CCL3 expression in response to RSV infection. (A) Levels of CCL3 mRNA in whole lungs of BALB/c mice were assessed by RNase protection assays. Each mouse was tested individually (n = 4 per group). Some groups of mice had been primed 2 to 3 weeks earlier with either rVV-F, rVV-G, or rVV-βgal. Results are expressed as protected band intensity and are percentages of the intensity of the housekeeping genes L32 and GAPDH. Each data point is the mean for four animals. Error bars, standard errors. (B) CCL3 protein levels in cell-free BAL fluids from rVV-G- or rVV-F-primed and RSV-infected BALB/c mice were assessed by ELISA. The limit of detection is 15 pg/ml (dotted line).

FIG. 4.

CCL11 expression in response to RSV infection. (A) Levels of CCL11 mRNA in whole lungs of BALB/c mice following RSV infection were assessed by RNase protection assays.

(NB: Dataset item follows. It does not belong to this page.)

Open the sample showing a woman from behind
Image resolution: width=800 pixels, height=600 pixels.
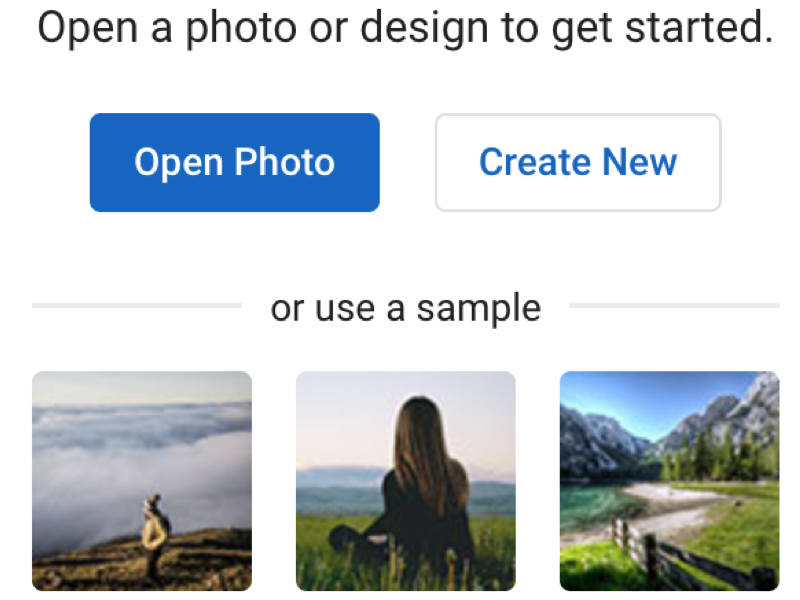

Some mice had been primed 2 to 3 weeks earlier with rVV-G, rVV-F, or rVV-βgal. Results are expressed as protected band intensity and are percentages of the intensity of the housekeeping genes L32 and GAPDH. *, P < 0.05 for comparison of rVV-G- and rVV-F-primed BALB/c mice. (B) CCL11 protein levels in cell-free BAL fluids from rVV-primed and RSV-infected BALB/c mice were assessed by ELISA. The limit of detection was 37.5 pg/ml (broken line).

FIG. 5.

CXCL10 expression in response to RSV infection. Levels of CXCL10 mRNA in whole lungs of BALB/c mice following RSV infection were assessed by RNase protection assays. Some groups of mice (n = 4) had been primed 2 to 3 weeks earlier with rVV-G, rVV-F, or rVV-βgal. Results are expressed as protected band intensity and are percentages of the intensity of the housekeeping genes L32 and GAPDH. Each data point is the mean for four animals. Error bars, standard errors. *, P < 0.05 for comparison of rVV-G- and rVV-F-primed BALB/c mice.

FIG. 6.

(A) CCL2 mRNA expression is increased in rVV-G-primed CD8-deficient mice. Levels of CCL2 mRNA were assessed by RNase protection assays in whole lungs of wild-type and CD8^−/− C57BL/6 mice primed with rVV-G and challenged 2 weeks later with RSV. Results are expressed as protected band intensity and are percentages of the intensity of the housekeeping genes L32 and GAPDH. Controls are mRNA levels after rVV scarification prior to RSV infection and 24 h after intranasal inoculation of a Hep-2 cell lysate. *, P < 0.05 for comparison of wild-type and CD8^−/− mice. (B) CCL2 protein levels in cell-free BAL fluids from wild-type and CD8^−/− RSV-infected C57BL/6 mice were assessed by ELISA. The limit of detection is 37.5 pg/ml. In both panels, each data point is the mean for four animals. Error bars, standard errors.

FIG. 7.

Chemokine receptor expression following RSV infection. Expression of chemokine receptor CCR1, CCR2, and CCR5 mRNAs in whole lungs of BALB/c mice was assessed by RNase protection assays. (A) Primary RSV infection. (B) Mice primed with rVV and challenged 2 weeks later with RSV. Results are expressed as percentages of the intensity of the housekeeping genes L32 and GAPDH. Each data point is the mean for four animals. Error bars, standard errors.